Once this information is available, it must be presented in a way that matches how clinicians think and work. Documentation should be completed as a result of caring for patients, and not as a separate task.

These baseline capabilities will transform the EHR into a tool for clinical use at the point of care. But there are additional considerations that must be part of the solution for 21st century care, including:

  • Information must be able to be easily shared among all members of the care team, with role-specific views
  • Data must be available for sharing with external resources, with domain-appropriate coding to standard reference terminologies including ICD10-CM, SNOMED, CPT, LOINC, RxNorm, HCPCS, and others

An EHR that is a tool for patient care, rather than a set of tasks, will provide benefits real, tangible benefits ranging from better quality of care and measurably improved patient outcomes, increased patient and physician satisfaction, and increased throughput––facilitating an increase in the number of patients treated without an increase in clinical staff.
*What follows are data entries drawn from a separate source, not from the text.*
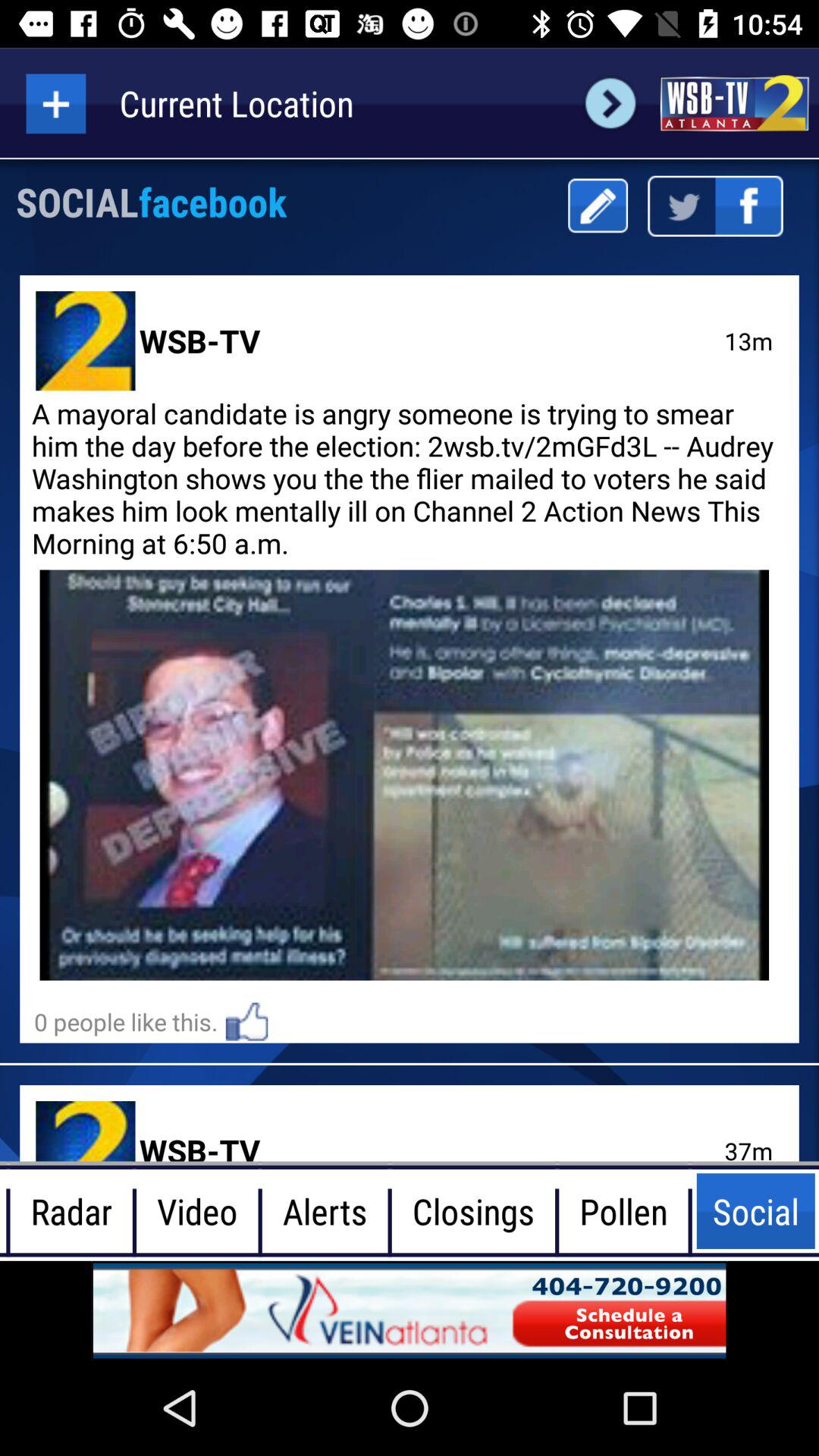
edit (597, 206)
Given the description of an element on the screen output the (x, y) to click on. 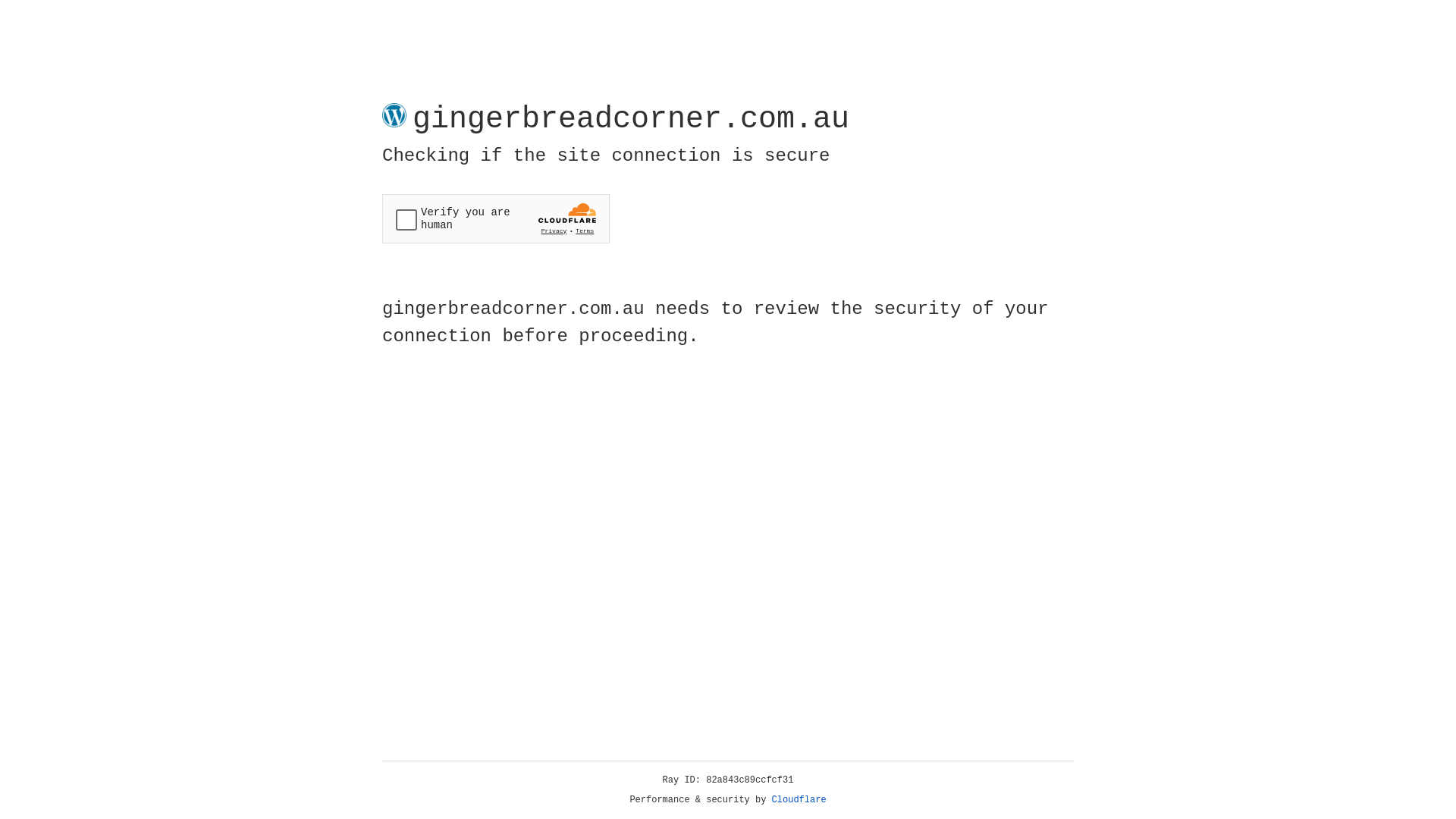
Cloudflare Element type: text (798, 799)
Widget containing a Cloudflare security challenge Element type: hover (495, 218)
Given the description of an element on the screen output the (x, y) to click on. 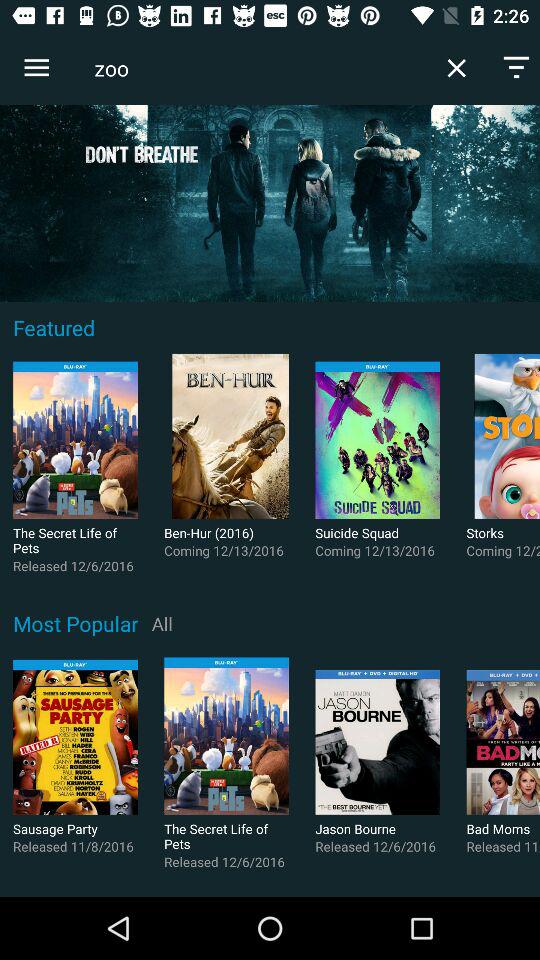
flip until zoo icon (257, 67)
Given the description of an element on the screen output the (x, y) to click on. 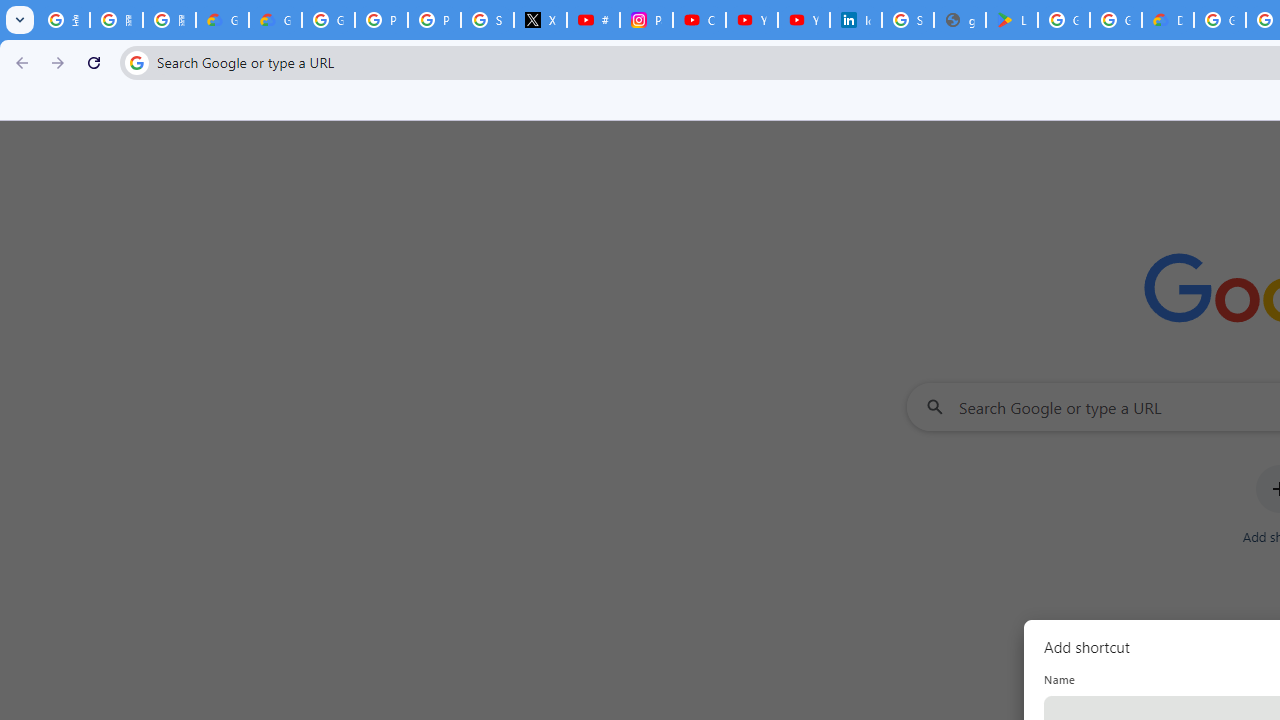
Identity verification via Persona | LinkedIn Help (855, 20)
Sign in - Google Accounts (487, 20)
Google Cloud Privacy Notice (275, 20)
Privacy Help Center - Policies Help (434, 20)
YouTube Culture & Trends - YouTube Top 10, 2021 (803, 20)
Google Cloud Privacy Notice (222, 20)
#nbabasketballhighlights - YouTube (593, 20)
Given the description of an element on the screen output the (x, y) to click on. 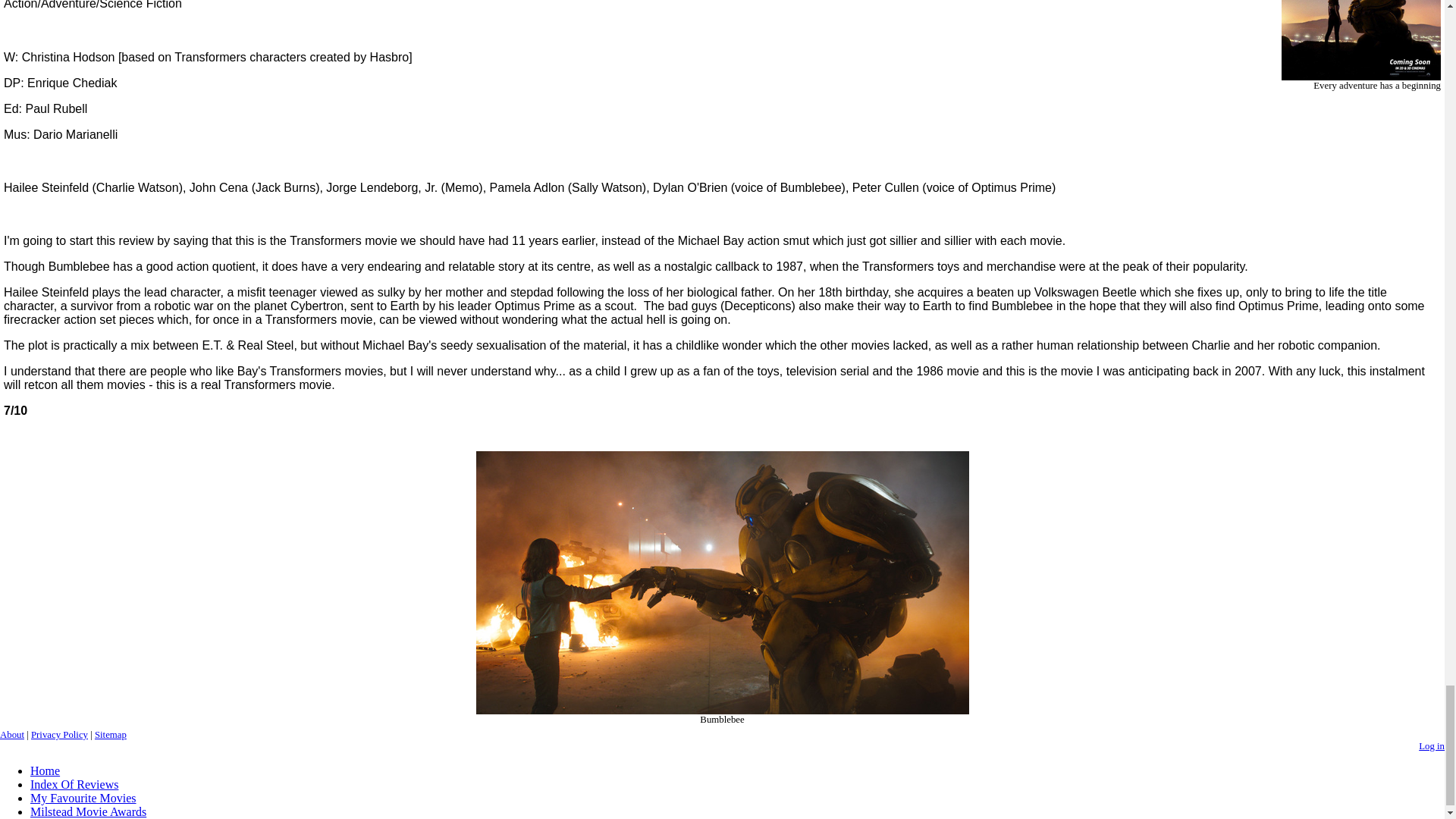
Home (44, 770)
Index Of Reviews (73, 784)
Privacy Policy (58, 734)
My Favourite Movies (83, 797)
Sitemap (110, 734)
Milstead Movie Awards (88, 811)
About (12, 734)
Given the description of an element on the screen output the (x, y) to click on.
EHR usability continues to be a major source of physician frustration––fueling burnout and detracting from quality care. The healthcare industry is late to the game when it comes to transforming EHRs from burdensome tasks to truly valuable tools that work for clinicians. Unfortunately, there are no industry-wide standards today to mandate problem list fixes that will transform the usability of EHRS.

Fortunately, solutions exist that can augment existing EHRs and enable them to provide physicians with problem-oriented views of clinically relevant information that can lead to improved clinical decision-making at the point of care. By mirroring the way clinicians think and work, these tools can help provider organizations address care gaps, meet regulatory requirements, and ensure better patient outcomes at lower cost.